Tuesday, August 19, 2014

Julie Musil & 5 Scary Things about Indie Publishing -- Plus Solutions to Calm Your Nerves

Please welcome the awesome Julie Musil to the blog today! Julie's latest book The Summer of Crossing Lines is out and about today. Can't wait to read it! Julie's first book The Boy Who Loved Fire is a great story with powerful characters. Today Julie's here to talk about...

5 Scary Things About Indie Publishing--Plus Solutions to Calm Your Nerves


The idea of indie publishing can be overwhelming--even scary. Believe me, I’ve been scared as heck since I took the leap and published The Summer of Crossing Lines and The Boy Who Loved Fire. But sometimes the scariest road is the one we must travel. I’ll share five scary things about indie publishing and what we can do to calm our nerves.

Scariest Thing #1--Quality Writing

What if my books aren’t good enough? What if they’re best left on the hard drive? We all worry about that, right? Readers deserve the best we can give them.

Calm your nerves by...hiring a professional editor

Don’t do this after draft two. You’ll waste time and money. My books had been through several rounds of my own editing. Then through beta readers. Then edited again and again and again. I also cut the word fat, using tips from craft books such as The Word-Loss Diet by Rayne Hall. If you’re paying per page, why pay for fatty words that shouldn’t be there?

After paring down the manuscript, I hired Bethany from A Little Red, Inc. to edit both books. She was fabulous. More on hiring a freelance editor here. It’s definitely an investment, but totally worth it.

Scariest Thing #2--Book Cover

Confession: I do judge a book by its cover. Fair? Probably not. But it’s something I consider when deciding what to read. Cool covers are important to me.

Calm your nerves by...hiring a professional cover designer

Sure, writers can create their own covers using a laptop and nifty software, but I didn’t want to skimp on this. The cover is a reader’s first impression of your book. I hired designer J. Allen Fielder, who does amazing work for a fair price. More on working with a cover designer here.

Scariest Thing #3--Formatting

Early ebooks were fraught with wonky fonts and spacing, which frustrated readers and helped give indie publishing a bad name.
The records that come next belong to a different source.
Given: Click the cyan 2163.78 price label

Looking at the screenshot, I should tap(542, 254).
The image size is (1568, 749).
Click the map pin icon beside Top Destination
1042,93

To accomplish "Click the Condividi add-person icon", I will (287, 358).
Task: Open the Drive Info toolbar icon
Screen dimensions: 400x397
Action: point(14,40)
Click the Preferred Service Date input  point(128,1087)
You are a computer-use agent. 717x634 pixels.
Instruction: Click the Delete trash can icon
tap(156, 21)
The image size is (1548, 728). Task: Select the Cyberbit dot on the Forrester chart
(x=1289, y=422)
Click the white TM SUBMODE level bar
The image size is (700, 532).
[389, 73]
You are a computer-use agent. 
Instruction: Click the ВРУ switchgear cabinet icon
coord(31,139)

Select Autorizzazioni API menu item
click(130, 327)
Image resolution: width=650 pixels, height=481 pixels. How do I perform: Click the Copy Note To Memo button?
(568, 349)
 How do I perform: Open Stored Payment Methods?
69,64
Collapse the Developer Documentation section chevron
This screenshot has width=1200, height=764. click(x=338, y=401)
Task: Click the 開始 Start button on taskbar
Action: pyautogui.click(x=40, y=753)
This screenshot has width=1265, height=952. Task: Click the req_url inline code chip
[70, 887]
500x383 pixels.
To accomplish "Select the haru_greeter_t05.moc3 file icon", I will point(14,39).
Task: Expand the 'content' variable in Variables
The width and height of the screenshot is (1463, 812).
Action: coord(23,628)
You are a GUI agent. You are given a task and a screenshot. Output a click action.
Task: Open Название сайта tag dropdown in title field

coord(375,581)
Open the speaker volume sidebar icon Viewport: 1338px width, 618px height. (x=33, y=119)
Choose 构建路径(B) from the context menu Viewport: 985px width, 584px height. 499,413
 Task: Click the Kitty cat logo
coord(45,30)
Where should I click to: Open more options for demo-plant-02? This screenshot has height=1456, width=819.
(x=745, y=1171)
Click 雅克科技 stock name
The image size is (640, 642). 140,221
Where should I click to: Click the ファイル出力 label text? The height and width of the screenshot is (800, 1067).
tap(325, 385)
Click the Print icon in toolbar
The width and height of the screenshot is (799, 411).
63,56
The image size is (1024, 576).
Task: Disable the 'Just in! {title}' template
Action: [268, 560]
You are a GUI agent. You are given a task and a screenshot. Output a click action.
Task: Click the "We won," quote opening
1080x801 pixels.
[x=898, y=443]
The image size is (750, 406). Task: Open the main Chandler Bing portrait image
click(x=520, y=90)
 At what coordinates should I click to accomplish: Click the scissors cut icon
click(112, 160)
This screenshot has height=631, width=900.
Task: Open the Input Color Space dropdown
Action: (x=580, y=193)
Calm your nerves by...hiring a formatter or learning to do it yourself

Many authors hire formatters and swear by them. There are plenty of affordable resources listed on the Insecure Writer’s Support Group blog and Susan Kaye Quinn’s blog.

I’m a serial do-it-yourselfer and chose to do my own formatting. I’m so glad I did. If I want to make changes--even if it’s just centering text or changing one word--it’s easy to do. Begin with the Smashwords’ Style Guide (it’s free!). Most guides are created for Word, but if you use Apple Pages, the ebook From Pages ’09 to Kindle Format in Minutes ($.99) will come in handy.

Scariest Thing #4--Getting Noticed

It’s crowded out there, and I don’t have the loudest voice. I’m not a salesperson and I’m definitely not a marketing pro.

Calm your nerves by...reaching out to people you’ve connected with

When it came time to spread the word about my books, I asked friends (like Jemi!) if I could spend a little time on their blogs, offering value to their readers. What’s the worst that can happen? They say no? We’re writers. We should be used to the word No. (By the way, no one said no. Writers are such nice people). I also mention news on my Facebook Author Page, on Twitter, and on my own blog. Not constant noise, just sharing information.

Other writers hire marketing teams, but I haven’t tried that. The good thing about indie publishing is that you can experiment and find what works for you.

Scariest Thing #5--Failure

We all fear failure...newbies and professionals in all walks of life.

Calm your nerves by...accepting that failure is part of the process

Don’t give up. Keep learning, keep improving, and keep trying. That’s the beauty of indie publishing. If you try something that doesn’t work, you can try something new. There isn’t a publisher breathing down your back, demanding results. You’re free to chill out and have fun with it.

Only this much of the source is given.